UniversalDependencies / UD_Coptic-Scriptorium

Other
3 stars 1 forks source link

Separation between named and non-named entities ? #8

Open thangld201 opened 3 months ago

thangld201 commented 3 months ago

Hi @dan-zeman, are the entity labels separated between named and non-named ones ?

dan-zeman commented 3 months ago

I think this corpus has named entities. But this question is really for @amir-zeldes.

amir-zeldes commented 2 months ago

This corpus has both named and non-named entities, as well as entity linking (Wikification) for some of the named entities (the ones that have corresponding Wikipedia articles). Basically, any nominal mention that is not a personal pronoun has a typed span with one of the 10 entity types used in the corpus, including nested spans. So to use an English example, we would have spans for the following (notice pronouns are ignored):

He told me, that is [Apa Paphnoutius]PERSON_Paphnutius_of_Thebes, that he lived on [the holy mountain near [the city of Rakote]PLACE_Alexandria]PLACE

You can tell if an entity is named based on whether the head token (the one with an incoming dependency from outside the span) is tagged PROPN.

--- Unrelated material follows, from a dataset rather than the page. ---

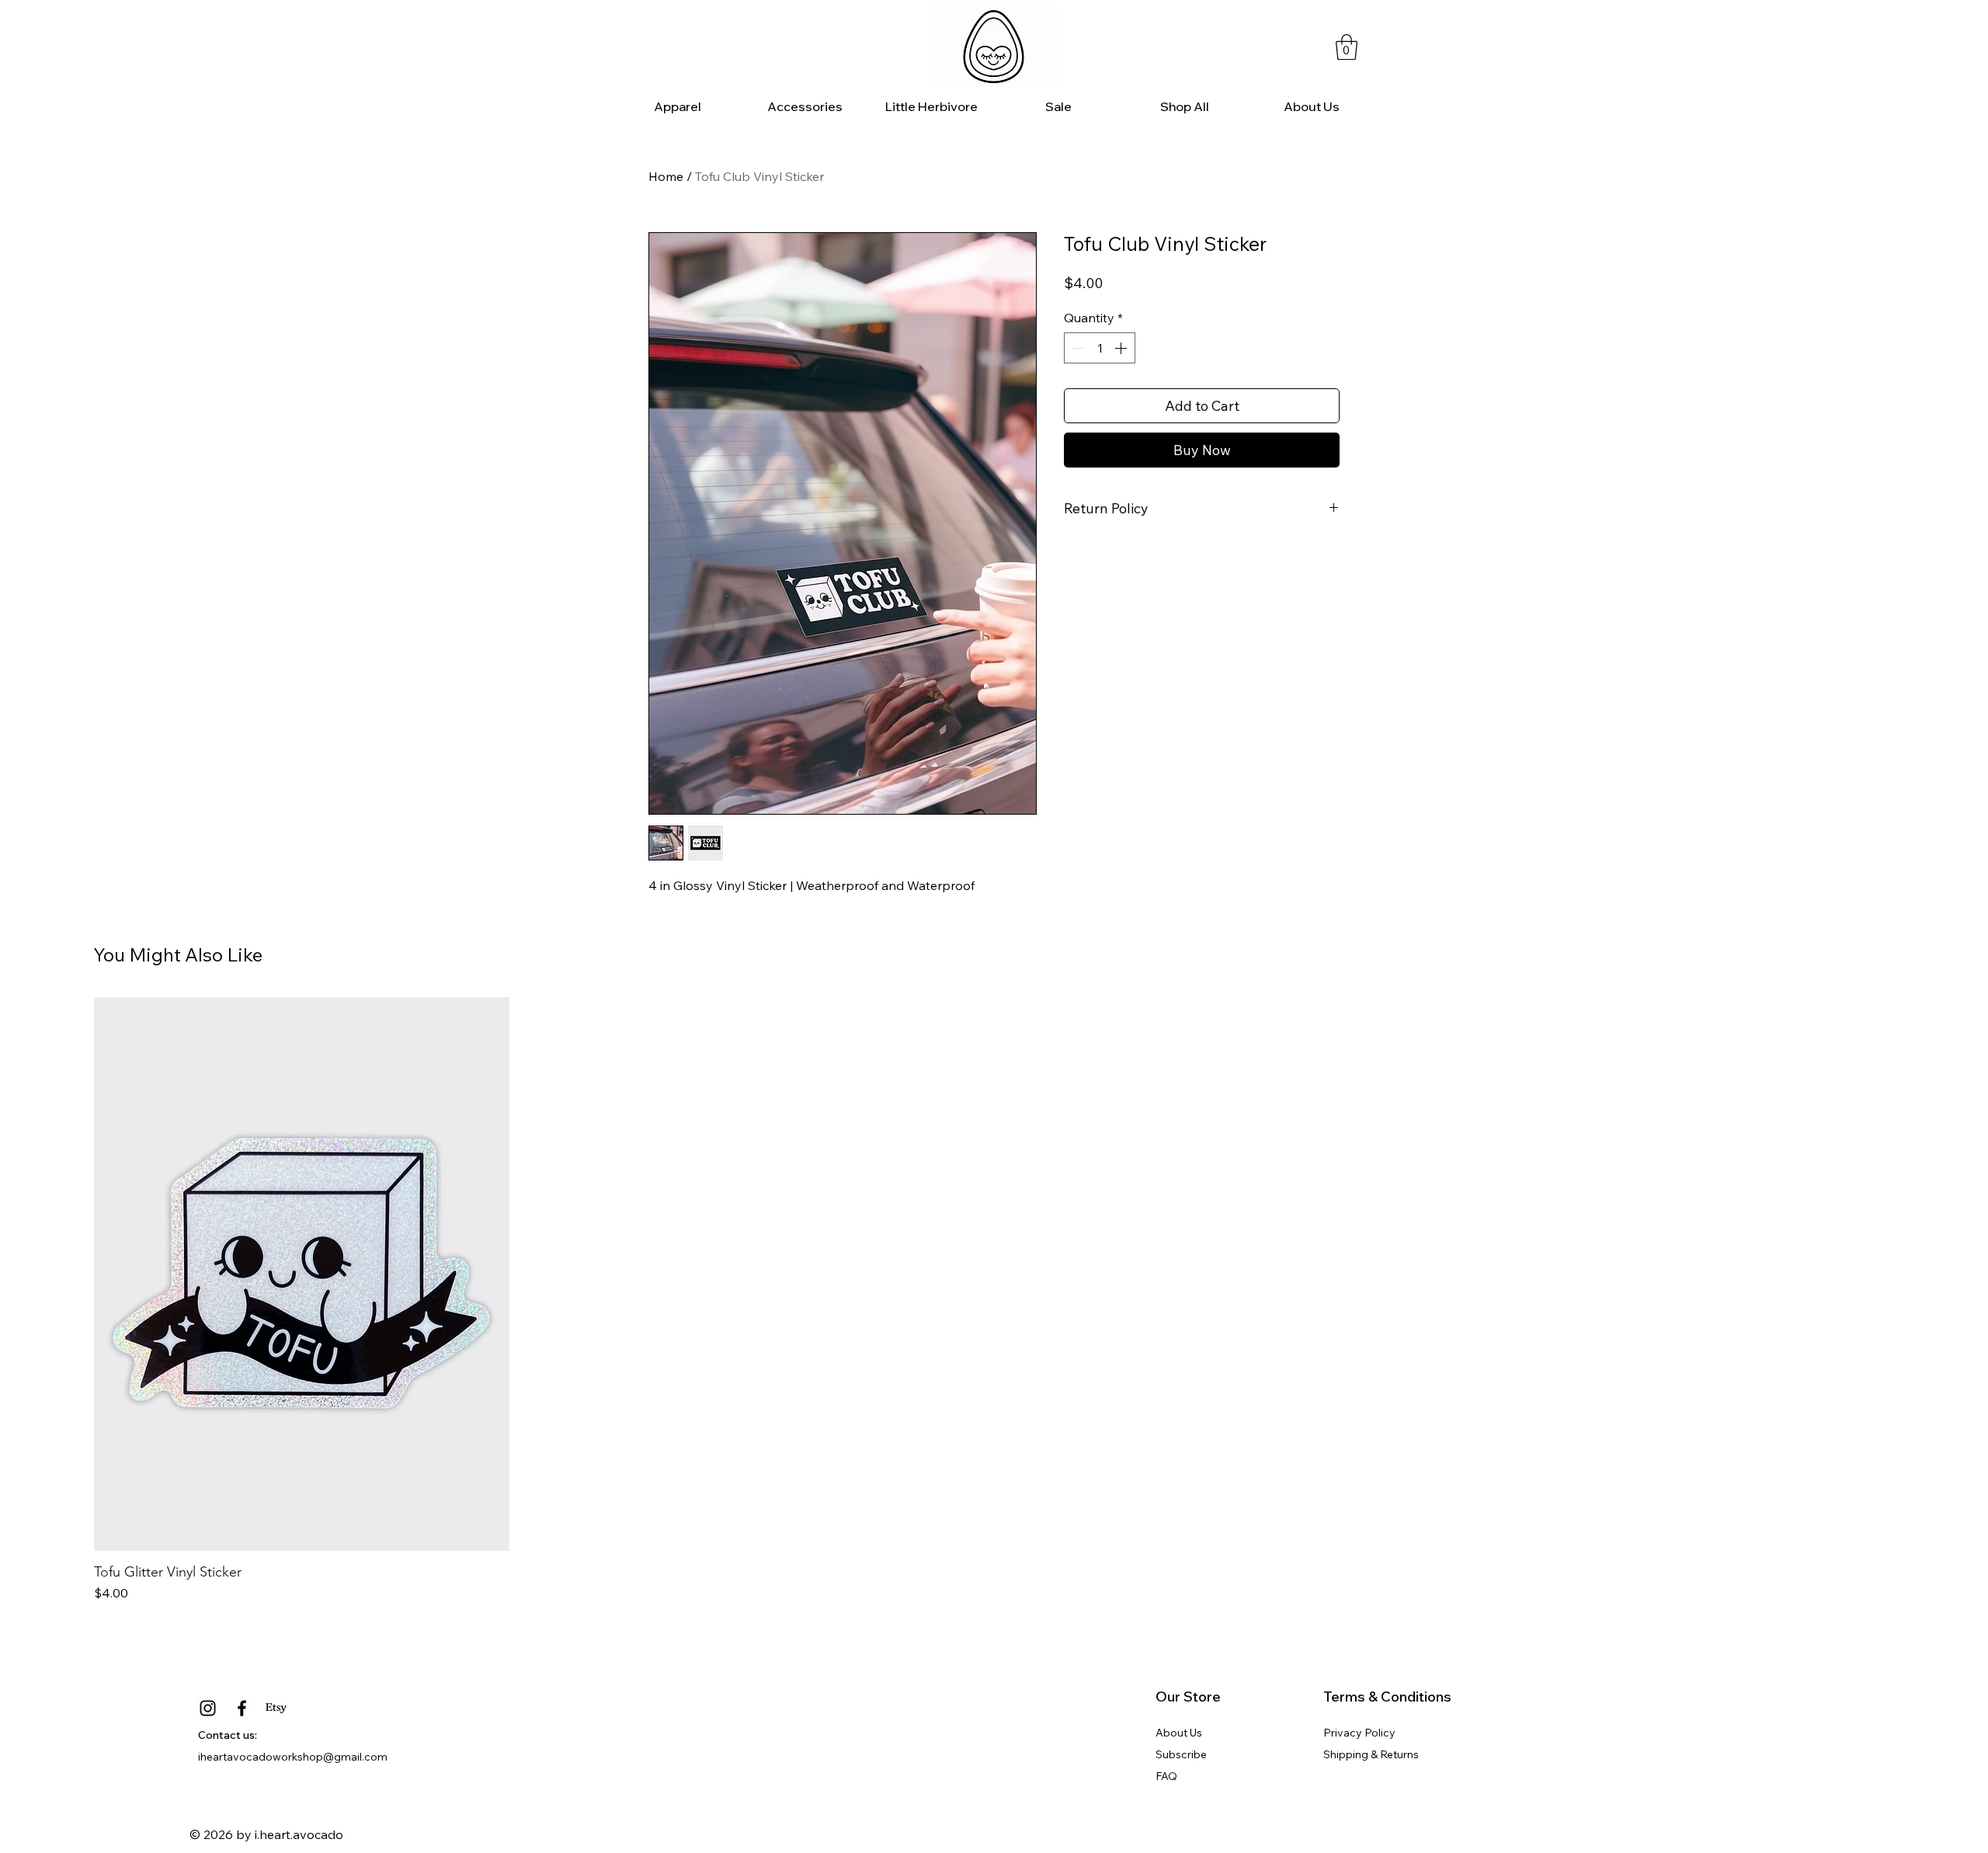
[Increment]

BTW there is a lot more NER tagged data for Coptic without gold UD trees here:

https://github.com/CopticScriptorium/corpora

Some of it is manually corrected and some of it is automatic (see metadata).

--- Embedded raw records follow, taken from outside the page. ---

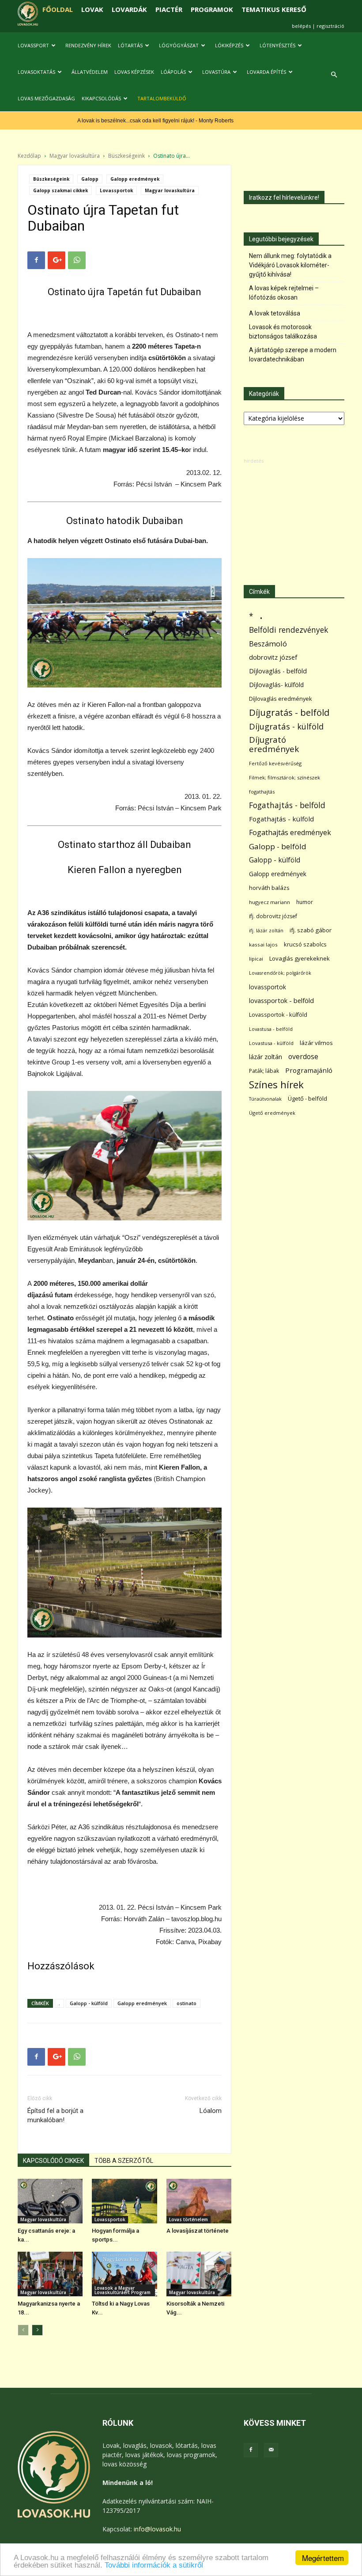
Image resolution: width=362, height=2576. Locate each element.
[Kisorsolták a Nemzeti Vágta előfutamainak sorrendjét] (198, 2274)
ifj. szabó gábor (311, 930)
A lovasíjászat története (197, 2230)
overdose (303, 1056)
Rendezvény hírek (88, 45)
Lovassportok (116, 190)
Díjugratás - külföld (286, 726)
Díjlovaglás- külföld (276, 684)
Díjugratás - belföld (289, 712)
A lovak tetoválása (274, 313)
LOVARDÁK (129, 9)
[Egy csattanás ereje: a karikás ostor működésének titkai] (50, 2201)
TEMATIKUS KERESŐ (273, 9)
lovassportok (267, 987)
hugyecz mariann (269, 902)
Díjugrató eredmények (274, 744)
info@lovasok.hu (157, 2529)
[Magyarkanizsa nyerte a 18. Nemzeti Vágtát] (50, 2274)
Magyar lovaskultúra (74, 156)
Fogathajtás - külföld (281, 818)
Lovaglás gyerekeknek (299, 958)
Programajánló (308, 1070)
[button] (333, 75)
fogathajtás (262, 791)
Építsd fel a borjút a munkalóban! (55, 2115)
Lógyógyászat (179, 45)
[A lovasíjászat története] (198, 2201)
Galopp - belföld (277, 846)
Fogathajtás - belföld (287, 805)
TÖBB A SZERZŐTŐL (123, 2160)
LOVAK (92, 9)
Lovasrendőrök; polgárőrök (280, 973)
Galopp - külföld (89, 2003)
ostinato (186, 2003)
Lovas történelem (188, 2219)
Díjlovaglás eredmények (280, 699)
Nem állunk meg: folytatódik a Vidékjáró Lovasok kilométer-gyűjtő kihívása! (290, 265)
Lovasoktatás (36, 71)
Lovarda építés (266, 71)
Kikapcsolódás (101, 98)
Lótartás (130, 45)
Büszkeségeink (126, 156)
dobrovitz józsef (273, 657)
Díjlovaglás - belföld (278, 671)
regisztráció (330, 26)
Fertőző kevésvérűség (275, 763)
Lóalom (211, 2111)
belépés (301, 26)
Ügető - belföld (307, 1098)
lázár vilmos (316, 1043)
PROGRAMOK (212, 9)
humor (304, 902)
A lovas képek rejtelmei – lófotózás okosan (284, 293)
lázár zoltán (265, 1056)
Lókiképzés (229, 45)
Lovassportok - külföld (278, 1014)
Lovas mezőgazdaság (46, 98)
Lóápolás (173, 71)
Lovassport (33, 45)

thangld201 commented 2 months ago

Thanks @amir-zeldes, so by definition, did you treat all entities without PROPN tag as non-named entities ? I think this is true for PERSON, PLACE and ORG but very likely different for TIME (I pasted a sample below), etc.

Also, I am not sure how to determine the head token of an entity span .. Is it fine to just take the first token in an entity span ? Or do you have other suggestions ? I am not familiar with the data so I'm not sure how to detect the one with incoming dependency from outside the span ....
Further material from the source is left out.